One of the leading disadvantages of online ethnography is the need for the ethnographer to possesstechnology-based skills. Some studies might only require elementary data processor skills, but others may require advanced knowledge of technologies and tools such(a) as web-based applications, analytical tools, and computer programming. The developing of such technologies tends to grow faster than the methodology literature thus "there is little consensus on how [to] bestand analyze new media data".

The temporal nature of online data can also be an issue. Cyber-ethnographers might ask, "What is data of the present?" Robinson 2011 states that in cases such as YouTube videos and subsequent comments, "the proposed cyber-reality may be interpreted as a continual accumulation of all past input by members or participants". Cyber-ethnographers also needs to also think of his/her own identify and how "[it] might become part of a feedback loop with those he/she is studying" and whether or not it eschews the data collected and the integrity of the study. Thus, there is a need for cyber-ethnographers to be particularly flexible and reflexive in their practice of ethnography.
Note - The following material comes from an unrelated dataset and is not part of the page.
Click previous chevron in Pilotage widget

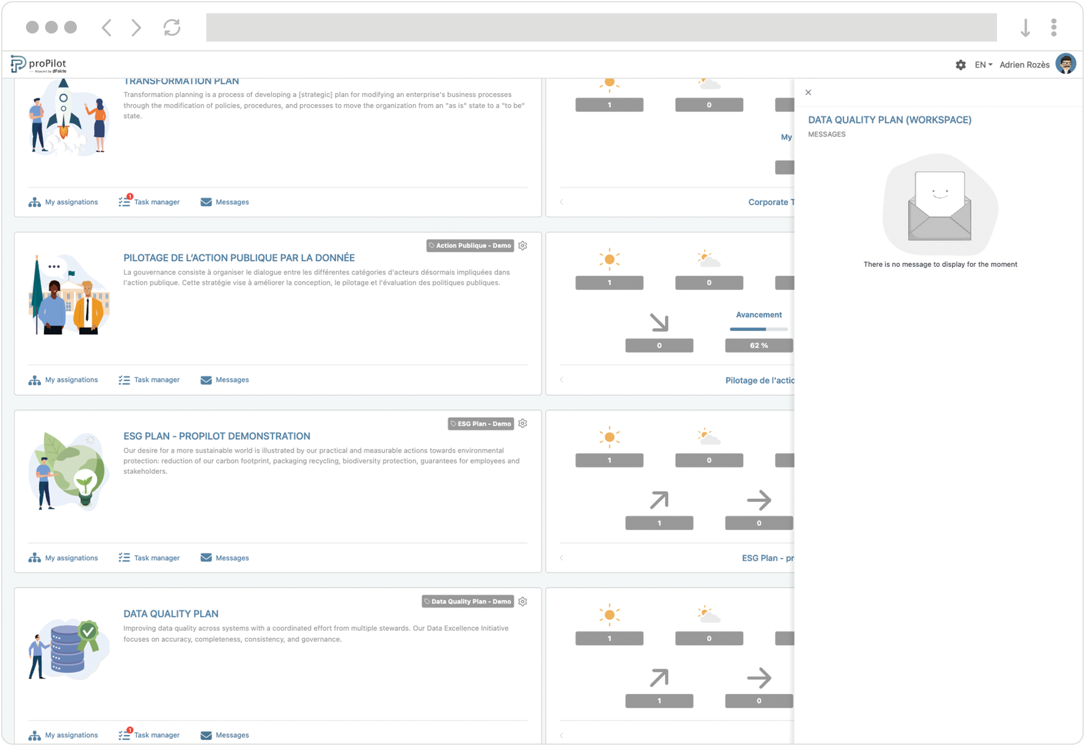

Another limitation of cyber-ethnography is that it complicates matters of privacy. Although researchers have always had to take people who were not originally component of an ethnographic study into consideration, cyber-ethnography allows researchers to actually see “identifiable records of these connections and interactions.” As a result, researchers may have to take additional precaution in asking informants’ for their permission to participate in their research, as alive as in concealing the identities of said informants.